# PROBLEM
Look below for the line containing "The width and height of the screenshot is (624, 901)."; from there through the line containing "The image size is (1568, 756).", both lines included, please set down each line exactly and nothing else.

# RECORDS
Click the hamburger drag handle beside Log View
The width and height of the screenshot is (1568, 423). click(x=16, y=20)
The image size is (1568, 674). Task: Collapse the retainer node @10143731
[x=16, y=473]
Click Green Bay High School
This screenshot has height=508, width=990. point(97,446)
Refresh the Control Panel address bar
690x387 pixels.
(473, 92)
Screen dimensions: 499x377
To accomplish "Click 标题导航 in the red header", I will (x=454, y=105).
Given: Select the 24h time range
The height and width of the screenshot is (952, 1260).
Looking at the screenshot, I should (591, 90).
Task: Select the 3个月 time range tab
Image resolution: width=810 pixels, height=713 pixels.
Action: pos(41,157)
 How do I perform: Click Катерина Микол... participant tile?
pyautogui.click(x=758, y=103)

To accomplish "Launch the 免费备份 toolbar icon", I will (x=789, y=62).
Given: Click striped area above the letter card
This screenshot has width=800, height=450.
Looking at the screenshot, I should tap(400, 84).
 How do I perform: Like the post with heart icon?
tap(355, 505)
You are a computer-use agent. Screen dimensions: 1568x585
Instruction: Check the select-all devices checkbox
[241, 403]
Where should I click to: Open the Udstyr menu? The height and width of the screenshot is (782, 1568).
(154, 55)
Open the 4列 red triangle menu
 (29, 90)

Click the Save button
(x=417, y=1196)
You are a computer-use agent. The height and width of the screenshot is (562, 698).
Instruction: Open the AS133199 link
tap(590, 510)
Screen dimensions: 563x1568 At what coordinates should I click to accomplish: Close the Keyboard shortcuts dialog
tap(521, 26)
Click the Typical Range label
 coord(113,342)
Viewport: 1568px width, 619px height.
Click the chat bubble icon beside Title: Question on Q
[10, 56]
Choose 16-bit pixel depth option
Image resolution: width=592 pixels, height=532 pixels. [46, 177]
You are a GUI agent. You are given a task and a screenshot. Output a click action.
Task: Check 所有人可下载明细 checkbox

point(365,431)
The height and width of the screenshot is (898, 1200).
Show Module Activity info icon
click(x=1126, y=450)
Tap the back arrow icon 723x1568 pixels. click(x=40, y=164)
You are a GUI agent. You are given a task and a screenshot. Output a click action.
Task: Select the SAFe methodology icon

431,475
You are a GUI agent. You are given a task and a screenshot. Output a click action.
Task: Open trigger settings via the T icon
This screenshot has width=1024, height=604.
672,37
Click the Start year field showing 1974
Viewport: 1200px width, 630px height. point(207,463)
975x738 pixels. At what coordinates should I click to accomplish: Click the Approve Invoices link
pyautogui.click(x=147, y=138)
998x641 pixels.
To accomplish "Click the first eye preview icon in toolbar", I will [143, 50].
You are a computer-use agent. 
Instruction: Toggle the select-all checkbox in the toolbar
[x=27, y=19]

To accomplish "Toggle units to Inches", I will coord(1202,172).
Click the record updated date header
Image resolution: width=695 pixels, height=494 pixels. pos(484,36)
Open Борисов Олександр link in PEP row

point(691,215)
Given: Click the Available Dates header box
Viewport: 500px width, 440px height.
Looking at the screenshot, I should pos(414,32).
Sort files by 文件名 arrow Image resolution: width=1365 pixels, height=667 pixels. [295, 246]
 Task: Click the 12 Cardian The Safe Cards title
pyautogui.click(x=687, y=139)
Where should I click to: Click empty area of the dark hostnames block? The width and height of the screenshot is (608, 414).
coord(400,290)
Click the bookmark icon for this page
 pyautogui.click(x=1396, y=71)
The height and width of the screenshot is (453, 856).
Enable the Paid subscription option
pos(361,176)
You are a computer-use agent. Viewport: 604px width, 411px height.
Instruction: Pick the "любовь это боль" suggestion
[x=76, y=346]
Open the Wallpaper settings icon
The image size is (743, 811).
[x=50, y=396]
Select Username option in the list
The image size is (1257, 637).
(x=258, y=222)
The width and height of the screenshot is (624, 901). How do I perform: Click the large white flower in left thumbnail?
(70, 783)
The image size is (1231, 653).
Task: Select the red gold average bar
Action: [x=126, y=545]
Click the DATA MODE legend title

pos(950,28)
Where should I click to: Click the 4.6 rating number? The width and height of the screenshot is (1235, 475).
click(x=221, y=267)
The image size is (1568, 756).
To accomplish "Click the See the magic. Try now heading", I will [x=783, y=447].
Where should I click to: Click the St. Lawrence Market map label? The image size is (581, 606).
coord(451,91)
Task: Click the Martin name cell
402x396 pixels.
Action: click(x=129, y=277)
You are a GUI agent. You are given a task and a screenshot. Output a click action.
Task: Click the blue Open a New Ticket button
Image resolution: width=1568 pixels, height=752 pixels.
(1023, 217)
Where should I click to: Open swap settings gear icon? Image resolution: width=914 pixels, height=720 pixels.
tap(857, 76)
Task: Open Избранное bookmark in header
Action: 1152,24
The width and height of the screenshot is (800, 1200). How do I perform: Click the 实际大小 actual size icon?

# SOLUTION FOR THIS PROBLEM
The width and height of the screenshot is (624, 901). How do I perform: Click the large white flower in left thumbnail?
(70, 783)
The image size is (1231, 653).
Task: Select the red gold average bar
Action: [x=126, y=545]
Click the DATA MODE legend title

pos(950,28)
Where should I click to: Click the 4.6 rating number? The width and height of the screenshot is (1235, 475).
click(x=221, y=267)
The image size is (1568, 756).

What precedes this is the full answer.